Posthuman Studios
- Company type: Public company
- Industry: role-playing games
- Headquarters: United States of America
- Products: Eclipse Phase

= Posthuman Studios =

Game design collective

Posthuman Studios is an American game company that produces role-playing games and game supplements, primarily for the transhumanist role-playing game Eclipse Phase.

==History==
Posthuman Studios was founded by Brian Cross, Rob Boyle and graphic designer Adam Jury. Cross and Boyle had met while exploring the goth subculture and subsequently created material for the dystopian near-future role-playing game Shadowrun, first at FASA, then at FanPro. Cross, Boyle and Jury decided to start up their own company to gain creative control over their own projects.

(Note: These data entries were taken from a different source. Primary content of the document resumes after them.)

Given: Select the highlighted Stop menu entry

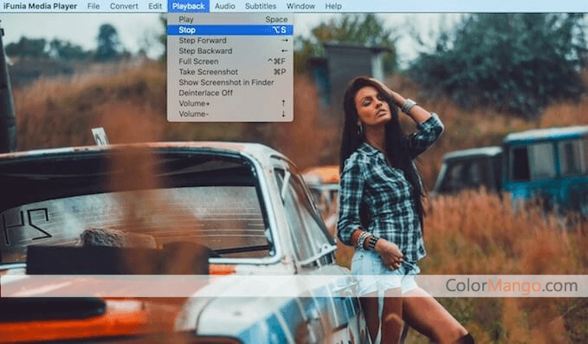Looking at the screenshot, I should (229, 29).
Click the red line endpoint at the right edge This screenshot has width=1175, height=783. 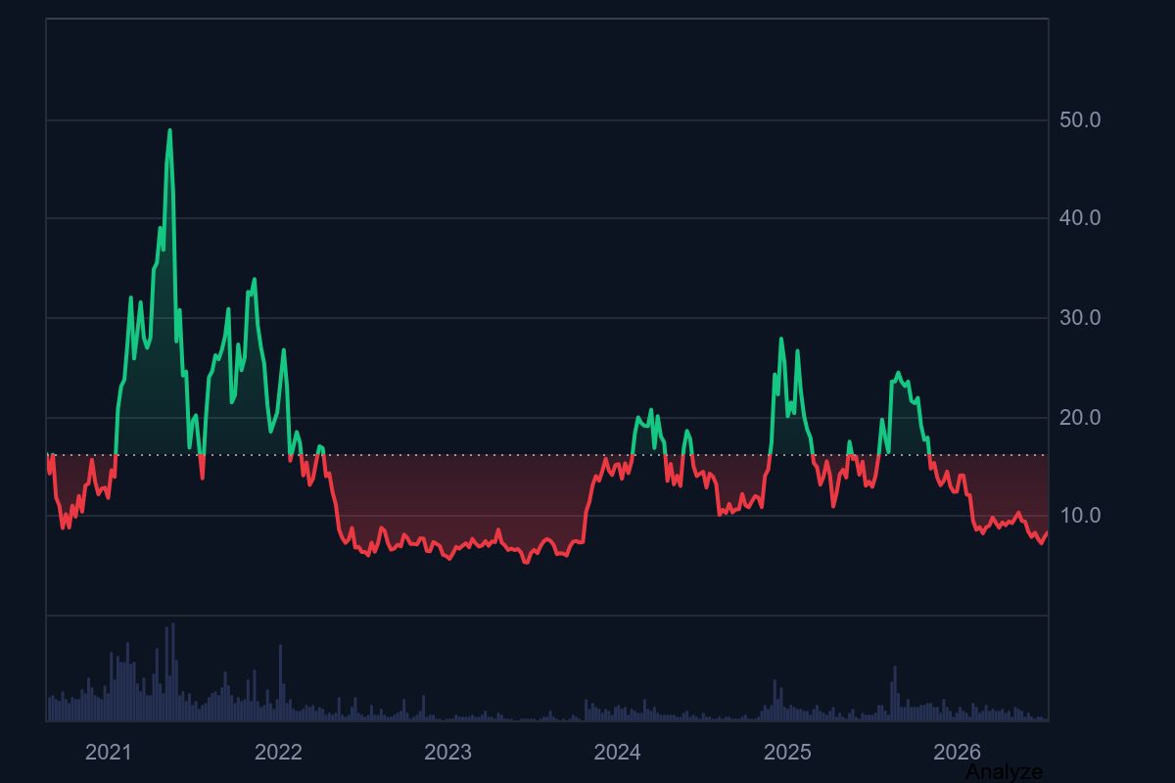1047,532
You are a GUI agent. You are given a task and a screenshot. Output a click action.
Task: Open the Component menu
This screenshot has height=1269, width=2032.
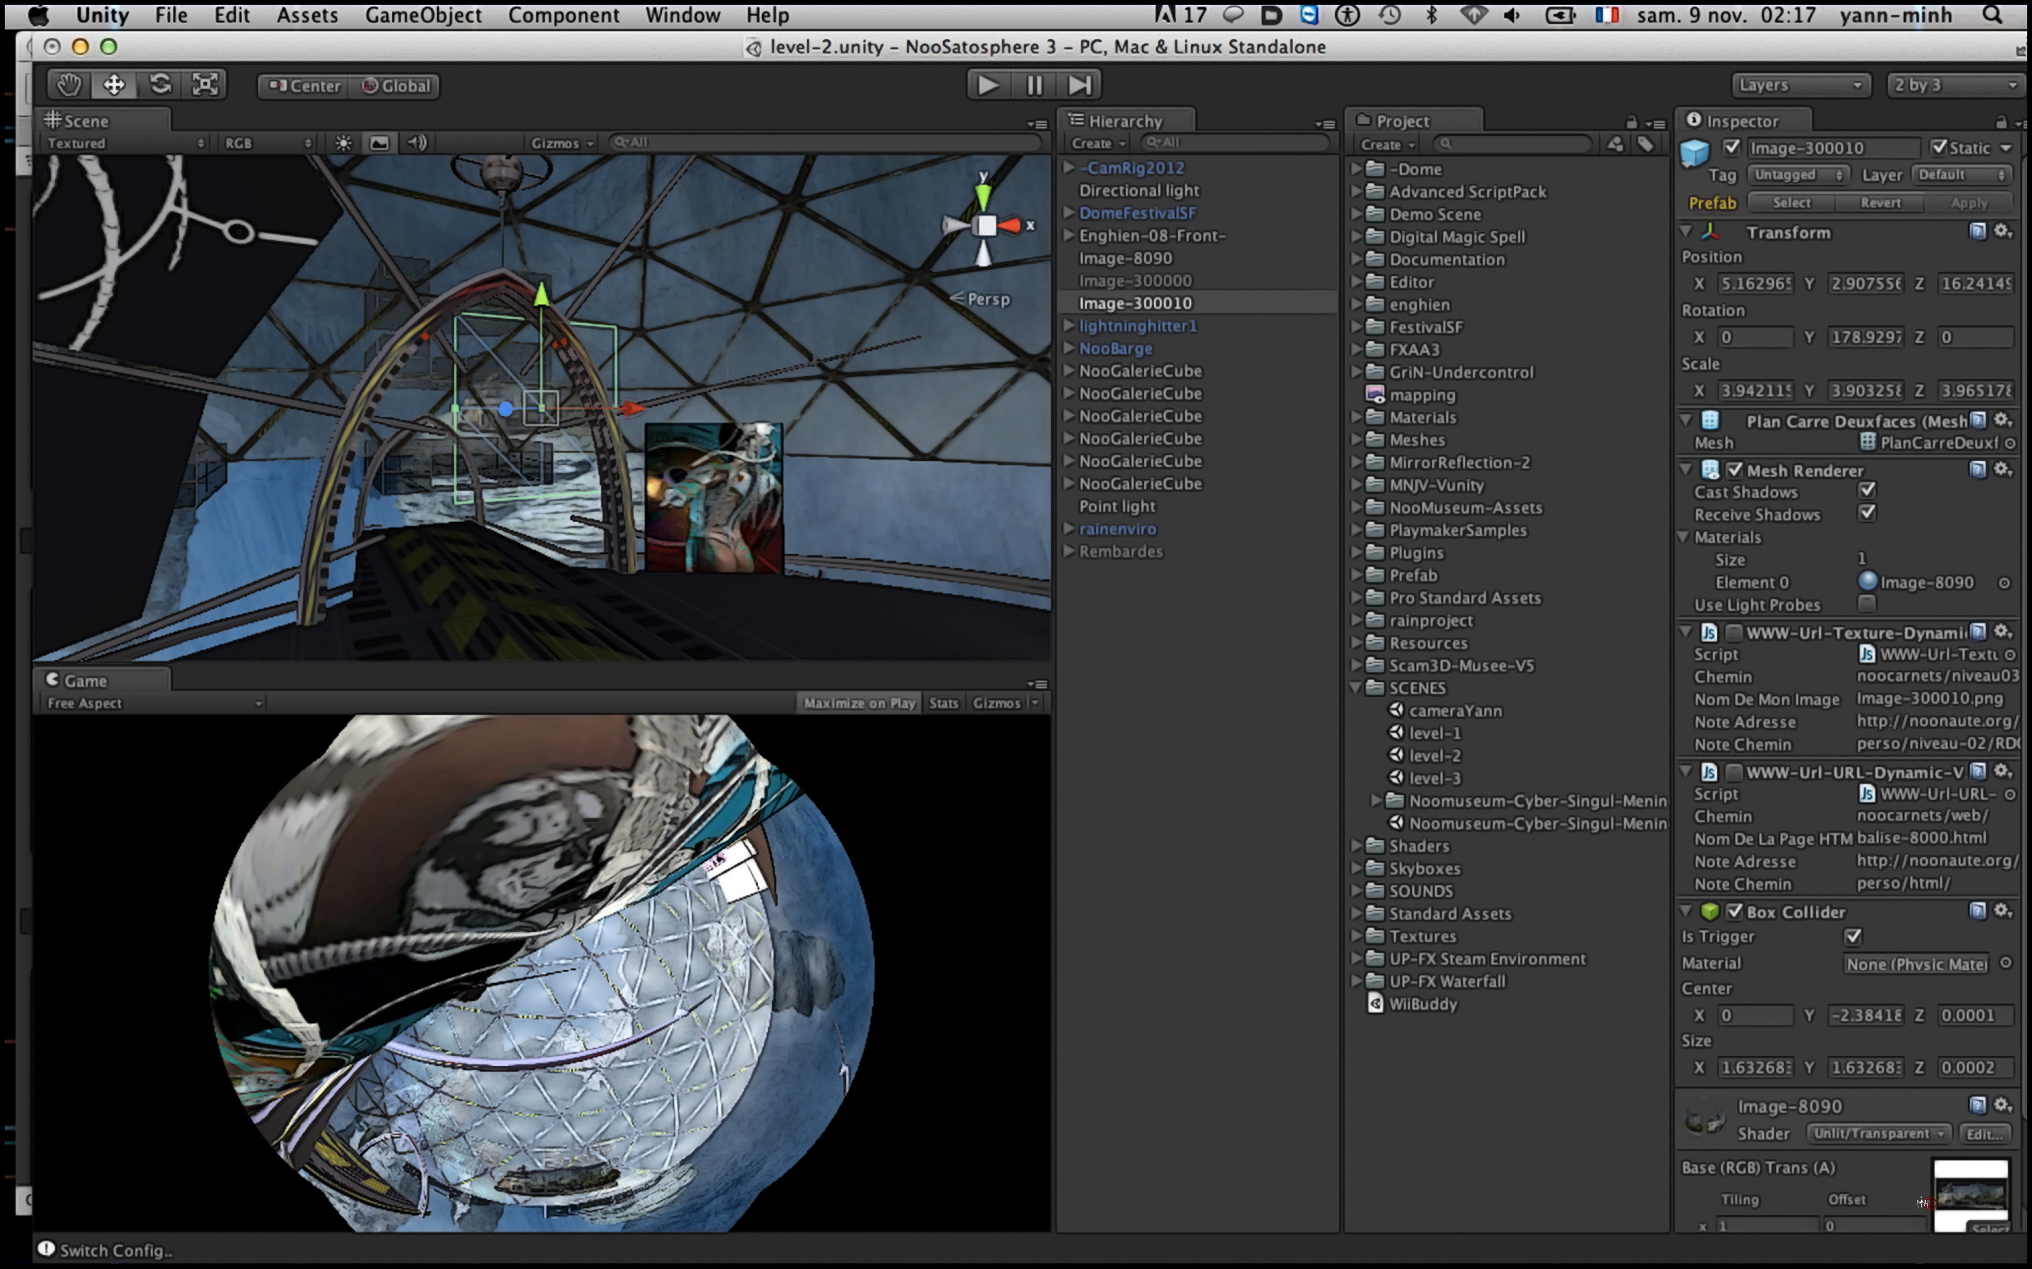pos(563,15)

As Boyle noted, this allowed them to "work together collectively, and push ahead with new models of publishing."

Posthuman's first project was Eclipse Phase, "a game of post-apocalyptic transhumanist conspiracy and horror." This was published by Catalyst Game Labs in 2009 as their fourth role-playing game line.

As noted by the Italian games magazine Game, "Eclipse Phase presents itself as an intriguing and interesting game, especially thanks to the breath of fresh air it manages to bring."

Other critical reception was also good, and at the 2009 Origins Awards, the game was awarded "Best Roleplaying Game". The following year, the game was a finalist for "Best Free RPG" at the 2010 Golden Geek Awards.

All the company's subsequent publications have been supplements and adventures for either the first or second edition of Eclipse Phase.